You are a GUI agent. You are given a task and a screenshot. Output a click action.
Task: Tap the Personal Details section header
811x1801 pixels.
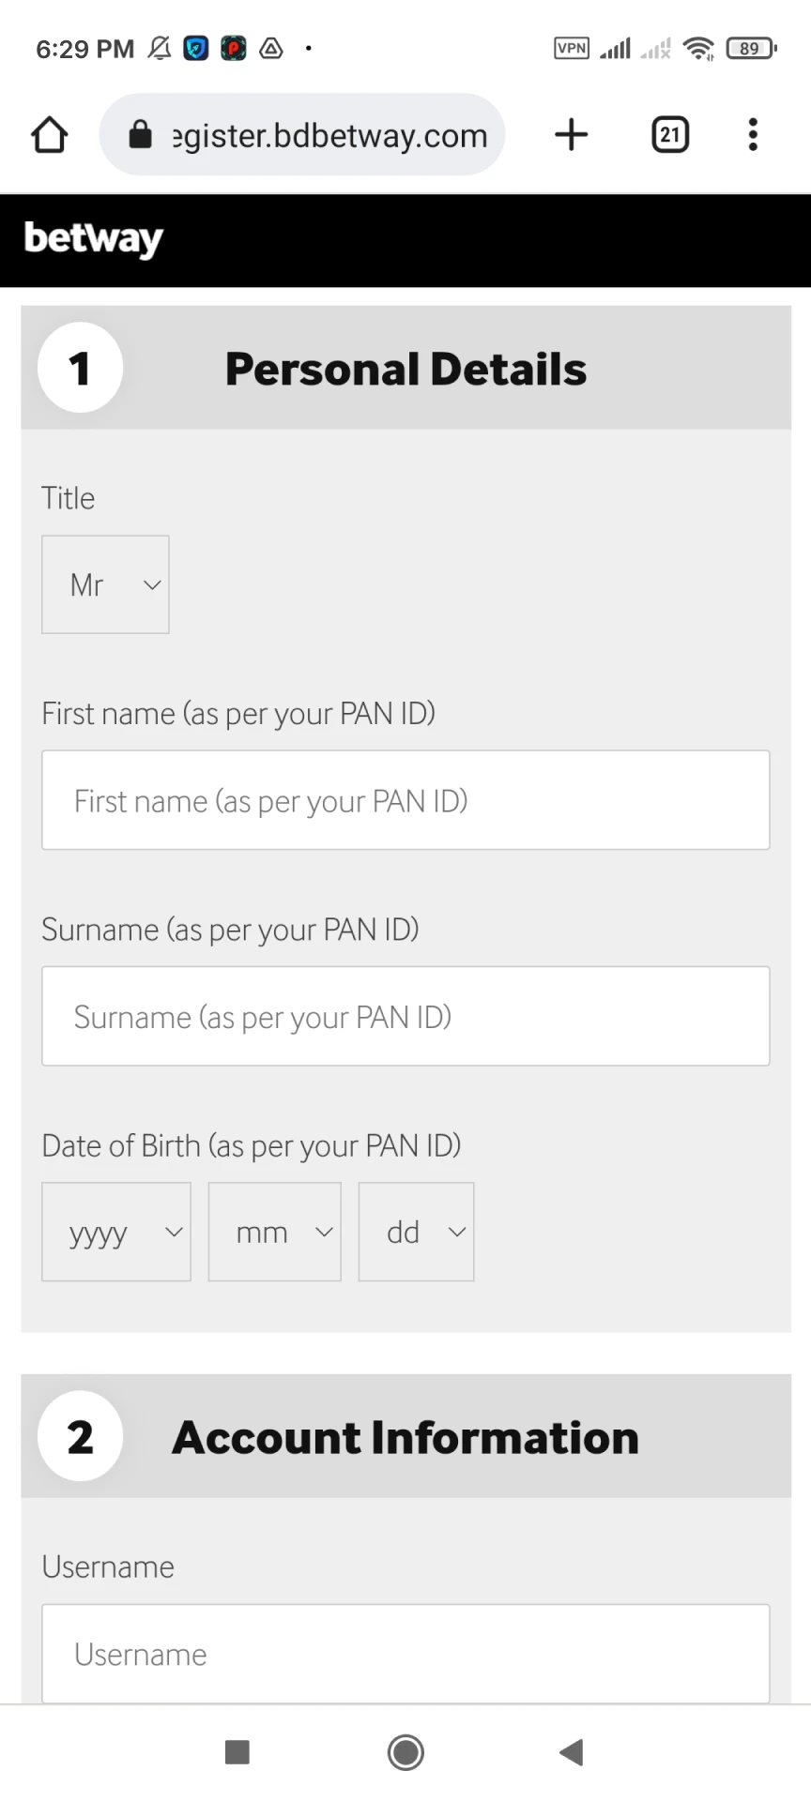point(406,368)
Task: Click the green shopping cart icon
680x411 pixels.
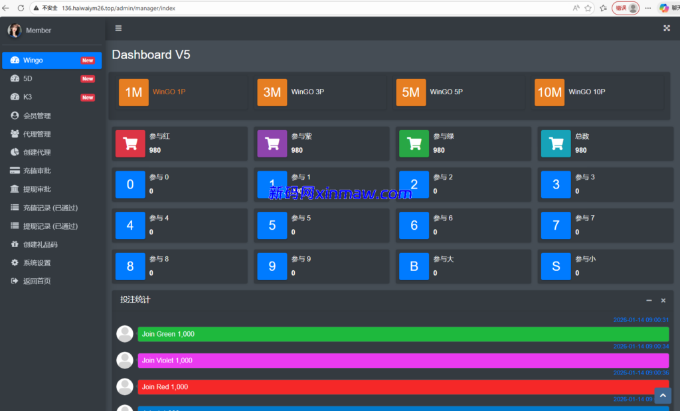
_____
## Arbeitsanweisung
Ändere in allen Datensätzen „pixels“ zu „Pixel“ und gib die Zeilen sonst unverändert wieder, die Bilder aber nicht.

## Lösung
You are a GUI agent. You are given a task and a screenshot. Output a click action.
Task: Tap the Personal Details section header
811x1801 Pixel.
point(406,368)
Task: Click the green shopping cart icon
680x411 Pixel.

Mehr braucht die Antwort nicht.